_WHAT YOU WILL DO_:
a) In the blog post on charters, at which conference will the writer present a paper next May?
b) From the blog post on charters, print everything from "I have been neck" down to "suffered. Oh well.".

*** EXCERPTED TEXT Section Begins ***

Friday, November 17, 2006

relics

The Arca Santa in the cathedral of Oviedo, Asturias, Spain.

I have been neck deep in charters for the past two weeks or so, typing entries into my database magna cum furia. I feel like I have been making progress, but my blogging has suffered. Oh well.

I have decided that a chapter or at least part of a chapter of my dissertation will be on forged charters. They are, content-wise, some of the most interesting documents I have studied. I will be presenting a paper at the Medieval Conference at Kalamazoo next May on one of them, but there are several that are just... just...

...cool.

*** EXCERPTED TEXT Section Ends ***
*** PROVIDED MATERIAL Section Begins ***

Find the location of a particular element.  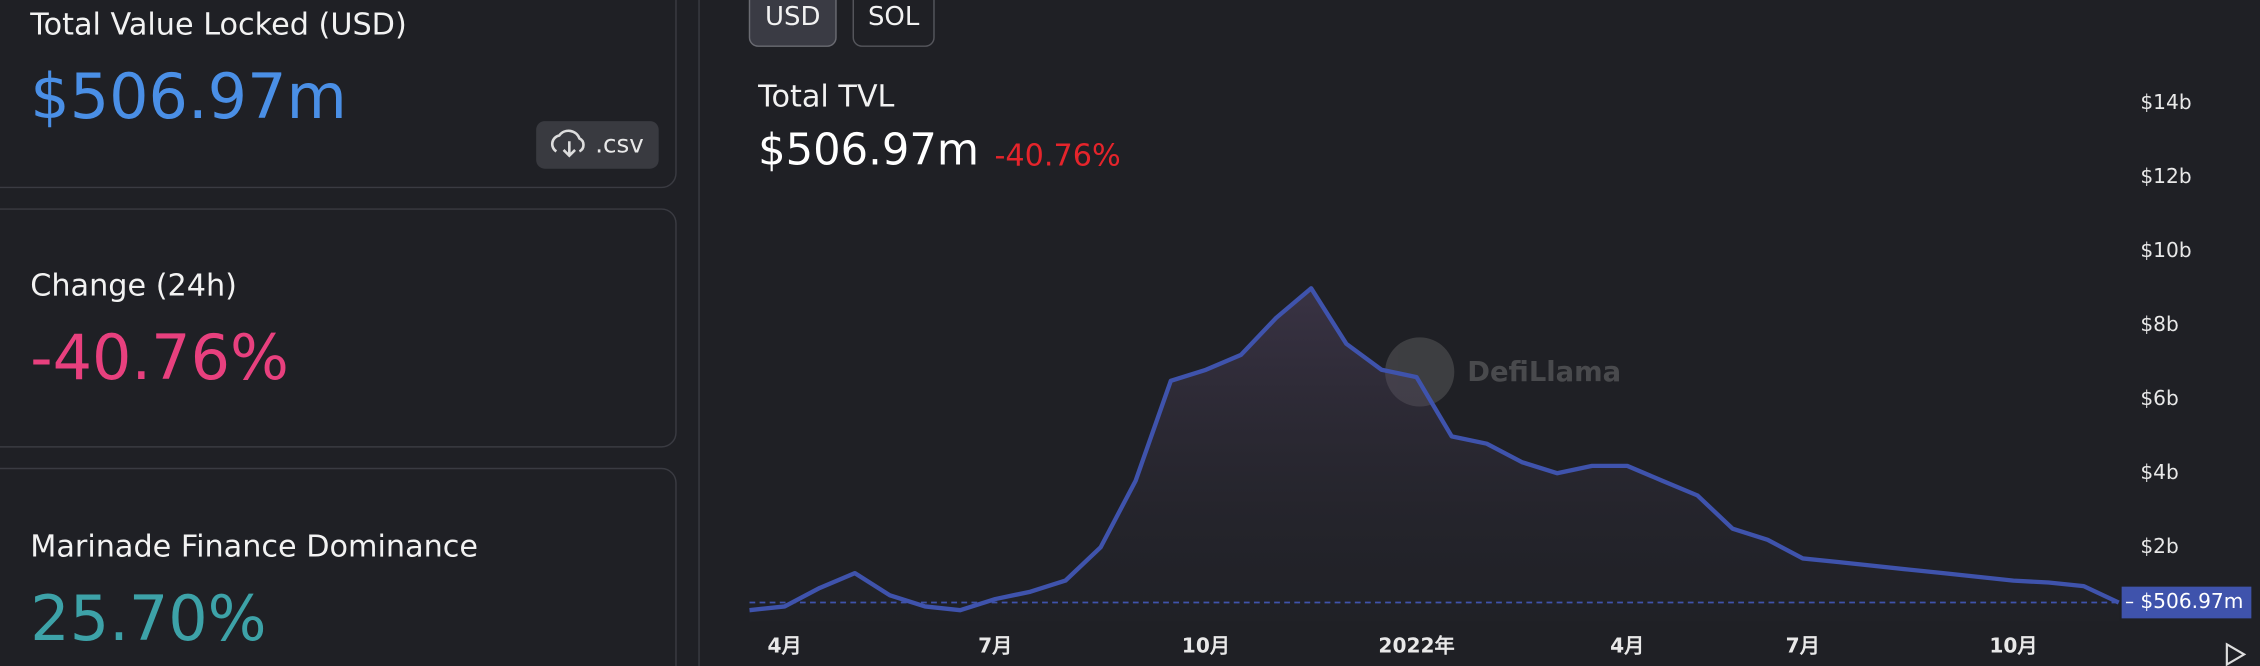

card-label: Marinade Finance Dominance is located at coordinates (254, 546).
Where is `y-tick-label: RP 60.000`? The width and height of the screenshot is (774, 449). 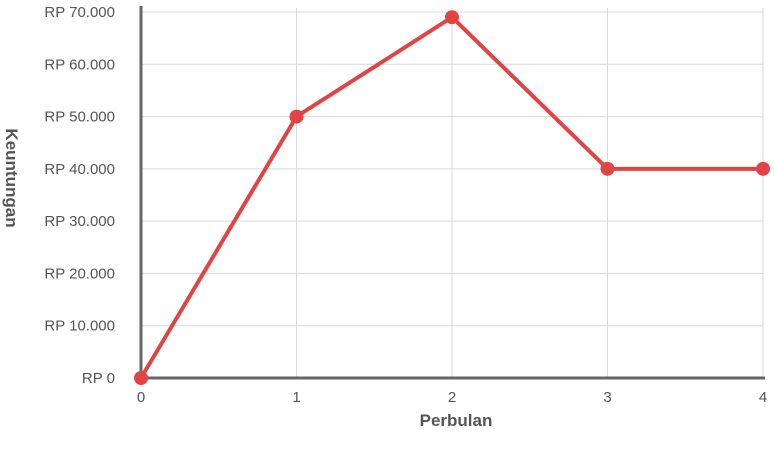
y-tick-label: RP 60.000 is located at coordinates (80, 64).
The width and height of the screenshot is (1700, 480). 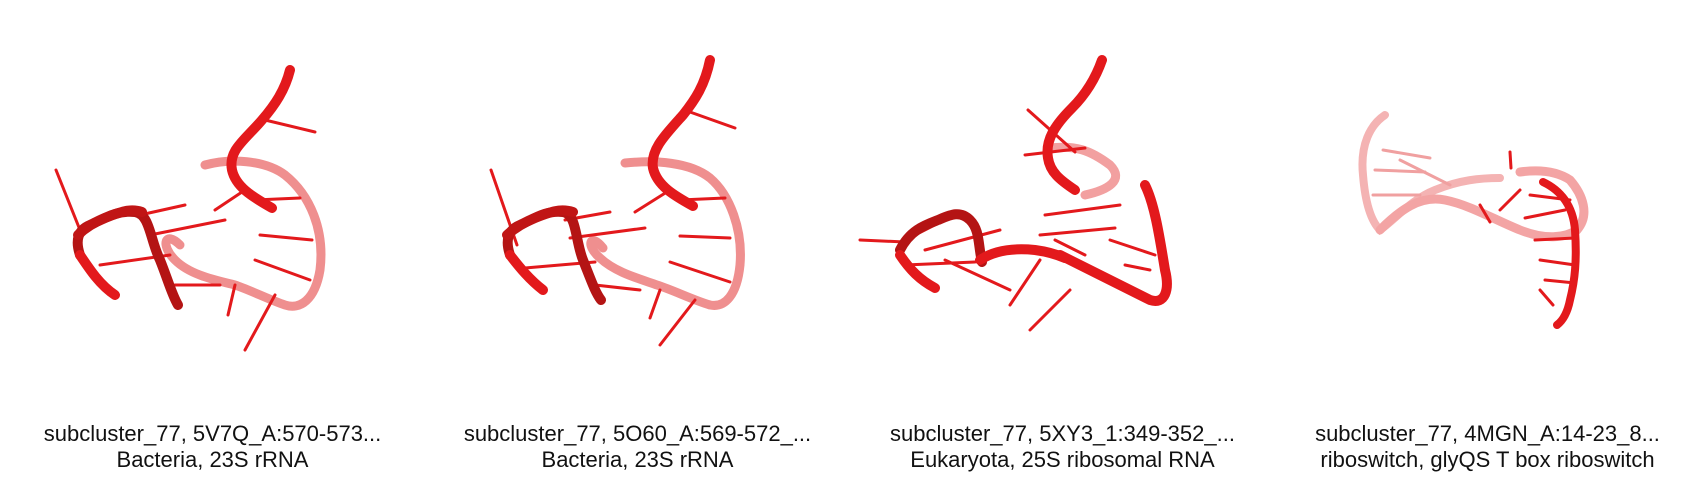 I want to click on panel-subtitle: riboswitch, glyQS T box riboswitch, so click(x=1488, y=460).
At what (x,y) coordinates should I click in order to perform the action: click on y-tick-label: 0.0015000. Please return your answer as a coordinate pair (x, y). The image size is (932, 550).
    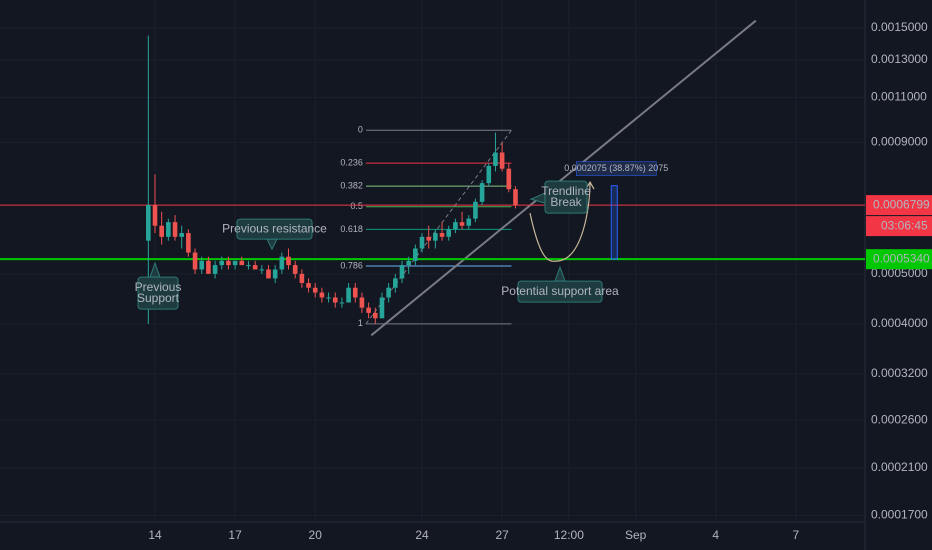
    Looking at the image, I should click on (900, 27).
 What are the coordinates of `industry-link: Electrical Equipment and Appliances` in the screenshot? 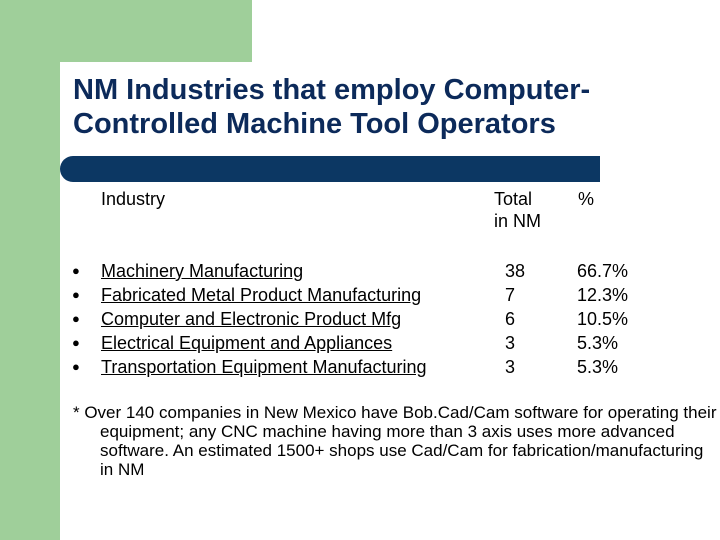 It's located at (247, 343).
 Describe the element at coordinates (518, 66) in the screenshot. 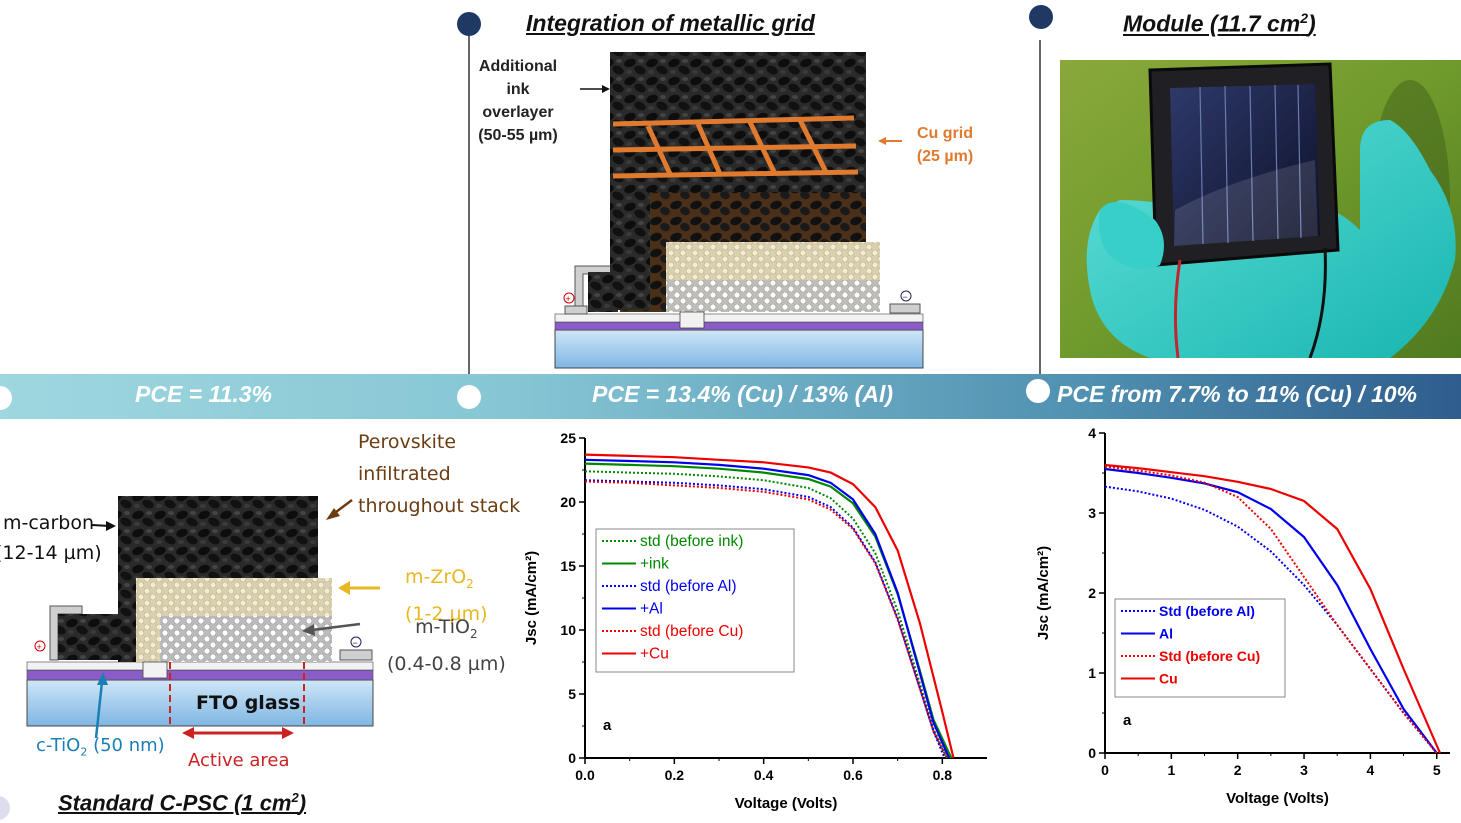

I see `ink-label-line1: Additional` at that location.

*** PROVIDED MATERIAL Section Ends ***

_ANSWERS BY ITEM NUMBER_:
a) The Medieval Conference at Kalamazoo.

b)
I have been neck deep in charters for the past two weeks or so, typing entries into my database magna cum furia. I feel like I have been making progress, but my blogging has suffered. Oh well.